On Thursday, 27 October 2016 21:46:08 UTC+5:30, [email protected] wrote:
> Clarification from Amith:
>
>
>
>
>
>
> Hi Nathaniel,
>
>
> Thanks a lot for your quick reply, what is confusing for me here is how
> morgoth calculated anomalyScore field whose value has turned out to be
> 0.9897172236503856. And how is this being used to detect anomaly.
> How does this particular node function
>
>
>
> …
>
> @morgoth()
> .field(field)
> .scoreField(scoreField)
> .minSupport(minSupport)
> .errorTolerance(errorTolerance)
> .consensus(consensus)
> // Configure a single Sigma fingerprinter
>
>
>
>
> .sigma(sigmas).
>
>
> You can choose some arbitrary data to help me understand this. :)
> Thanks,
> Amith
>
>
> My response:
>
>
> The `anomalyScore` is `1 - averageSupport`, where averageSupport is the
> average of the support values returned from each or the fingerprinters. In
> your case you only have one fingerprinter `sigma` so using the anomalyScore
> of ~ `0.99` we can determine that the sigma fingerprinter returned a support
> of ~ `0.01`. Support is defined as `count / total`, where count is the number
> of times a specific event has been seen and total is the total number events
> seen. The support can be interpreted as a frequency percentage, i.e. the most
> recent window has only been seen 1% of the time. Since 0.01 is < 0.05 (the
> min support defined) an anomaly was triggered. Taking this back to the
> anomaly score it can be interpreted that 99% of the time we do not see an
> event like this one.
>
>
> Remember that Morgoth distinguishs different windows as different events
> using the fingerprinters. In your case the sigma function is computing the
> std deviation and mean of the windows it receives. If a window arrives that
> is more than 3 stddevs away from the mean than it is not considered the same
> event and is a unique event.
>
>
> Taking all of that and putting it together receiving an anomaly score of 99%
> out of Morgoth for your setup can be interpreted as: You have sent several
> 1m windows to Morgoth. The window that triggered the anomaly event is only
> similar to ~1% of those windows, where similar is defined as being within 3
> std deviations.
>
>
>
>
> On Thursday, October 27, 2016 at 9:30:13 AM UTC-6, [email protected] wrote:
>
>
>
> In short there are two parts to Morgoth.
>
>
> 1. A system that counts the frequency of different kinds of events.
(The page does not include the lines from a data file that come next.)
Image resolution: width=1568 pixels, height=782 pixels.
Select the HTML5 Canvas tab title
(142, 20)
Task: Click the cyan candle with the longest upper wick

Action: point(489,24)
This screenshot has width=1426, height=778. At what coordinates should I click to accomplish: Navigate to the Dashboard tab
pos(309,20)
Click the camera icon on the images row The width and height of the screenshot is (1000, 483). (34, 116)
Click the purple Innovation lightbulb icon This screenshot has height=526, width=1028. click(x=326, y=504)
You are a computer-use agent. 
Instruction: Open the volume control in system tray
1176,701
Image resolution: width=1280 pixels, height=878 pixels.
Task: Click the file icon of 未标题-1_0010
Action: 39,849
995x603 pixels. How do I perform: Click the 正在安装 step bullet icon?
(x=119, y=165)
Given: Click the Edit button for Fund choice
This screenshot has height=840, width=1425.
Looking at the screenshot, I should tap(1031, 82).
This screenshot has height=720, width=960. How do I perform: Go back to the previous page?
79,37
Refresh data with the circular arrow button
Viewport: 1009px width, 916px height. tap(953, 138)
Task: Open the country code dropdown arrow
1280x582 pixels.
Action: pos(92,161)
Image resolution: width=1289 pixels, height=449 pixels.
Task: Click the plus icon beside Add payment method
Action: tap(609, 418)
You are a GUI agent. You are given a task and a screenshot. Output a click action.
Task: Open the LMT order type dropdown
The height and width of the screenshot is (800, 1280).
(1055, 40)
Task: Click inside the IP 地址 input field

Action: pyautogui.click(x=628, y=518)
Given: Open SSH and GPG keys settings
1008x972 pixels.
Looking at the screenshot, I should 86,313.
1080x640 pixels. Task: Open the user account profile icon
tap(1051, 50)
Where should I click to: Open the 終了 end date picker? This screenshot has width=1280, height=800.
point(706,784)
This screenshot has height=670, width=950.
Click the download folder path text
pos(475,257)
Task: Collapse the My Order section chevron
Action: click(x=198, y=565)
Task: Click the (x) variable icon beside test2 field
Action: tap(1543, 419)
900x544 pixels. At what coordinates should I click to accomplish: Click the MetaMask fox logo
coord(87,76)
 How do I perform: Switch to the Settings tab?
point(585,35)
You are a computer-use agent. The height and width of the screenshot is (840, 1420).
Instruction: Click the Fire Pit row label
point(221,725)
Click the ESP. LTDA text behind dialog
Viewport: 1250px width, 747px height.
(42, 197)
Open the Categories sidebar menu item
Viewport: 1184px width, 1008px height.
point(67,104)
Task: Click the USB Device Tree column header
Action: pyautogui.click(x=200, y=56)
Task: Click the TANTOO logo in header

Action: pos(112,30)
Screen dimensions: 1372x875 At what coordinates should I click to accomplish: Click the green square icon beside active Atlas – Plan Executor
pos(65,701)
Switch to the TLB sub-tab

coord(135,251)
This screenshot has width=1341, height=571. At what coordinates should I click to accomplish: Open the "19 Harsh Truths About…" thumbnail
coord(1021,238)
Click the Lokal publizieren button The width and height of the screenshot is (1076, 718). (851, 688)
This is
> the lossy counting part
> 2. A system that determines if a window of data is the same as an existing
> event being tracked or something new. This is the fingerprinting part.
>
>
>
> Here is a quick read through for those concepts
> http://docs.morgoth.io/docs/detection_framework/
>
>
>
> Its a little hard to tell if Morgoth has done anything unexpected without
> more detail. Can you share some of the data that lead to this alert, so I can
> talk to the specifics of what is going on? Or maybe you could ask a more
> specific question about which part is confusing?
>
>
>
>
> On Thursday, October 27, 2016 at 6:47:02 AM UTC-6, [email protected]
> wrote:Hi All,
> I am trying to run morgoth as a child process to kapacitor, but I am failing
> understand how morgoth functions. Below is the sample tick script I tried out
> of the Morgoth docs. This is generating some alerts but I am unable to figure
> out if they are suppose to get triggered way they have. Pasting a snippet out
> of alert as well.
> I basically want to understand the functioning of Morgoth through this
> example.
> Alert
> ===================================================================
> {
> "id":"cpu:cpu=cpu-total,host=ip-10-121-48-24.ec2.internal,",
> "message":"cpu:cpu=cpu-total,host=ip-10-121-48-24.ec2.internal, is CRITICAL",
> "details":"",
> "time":"2016-10-27T11:33:00Z",
> "duration":21780000000000,
> "level":"CRITICAL",
> "data":{
> "series":[
> {
> "name":"cpu",
> "tags":{
> "cpu":"cpu-total",
> "host":"ip-10-121-48-24.ec2.internal"
> },
> "columns":[
> "time",
> "anomalyScore",
> "usage_guest",
> "usage_guest_nice",
> "usage_idle",
> "usage_iowait",
> "usage_irq",
> "usage_nice",
> "usage_softirq",
> "usage_steal",
> "usage_system",
> "usage_user"
> ],
> "values":[
> [
> "2016-10-27T11:33:00Z",
> 0.9897172236503856,
> 0,
> 0,
> 99.49748743708487,
> 0,
> 0,
> 0,
> 0,
> 0,
> 0.5025125628122904,
> 0
> ]
> ===================================================================
> // The measurement to analyze
> var measurement = 'cpu'
> // Optional group by dimensions
> var groups = [*]
> // Optional where filter
> var whereFilter = lambda: TRUE
> // The amount of data to window at once
> var window = 1m
> // The field to process
> var field = 'usage_idle'
> // The name for the anomaly score field
> var scoreField = 'anomalyScore'
> // The minimum support
> var minSupport = 0.05
> // The error tolerance
> var errorTolerance = 0.01
> // The consensus
> var consensus = 0.5
> // Number of sigmas allowed for normal window deviation
> var sigmas = 3.0
> stream
> // Select the data we want
> |from()
> .measurement(measurement)
> .groupBy(groups)
> .where(whereFilter)
> // Window the data for a certain amount of time
> |window()
> .period(window)
> .every(window)
> .align()
> // Send each window to Morgoth
> @morgoth()
> .field(field)
> .scoreField(scoreField)
> .minSupport(minSupport)
> .errorTolerance(errorTolerance)
> .consensus(consensus)
> // Configure a single Sigma fingerprinter
> .sigma(sigmas)
> // Morgoth returns any anomalous windows
> |alert()
> .details('')
> .crit(lamda: TRUE)
> .log('/tmp/cpu_alert.log')
Thanks a lot Nathaneil for your explanation on Morgoth, I have come back with a
new example and its set of alerts. I will brief on what I am trying to achieve
here.
Below a set of data with count of errors(eventcount) that occurred for a
particular errorcode out of IIS logs. I want to run Morgoth on field eventcount
to detect if its an anomaly.
time app eventcount status tech
2016-11-07T11:31:28.261Z "OTSI" 586 "Success" "IIS"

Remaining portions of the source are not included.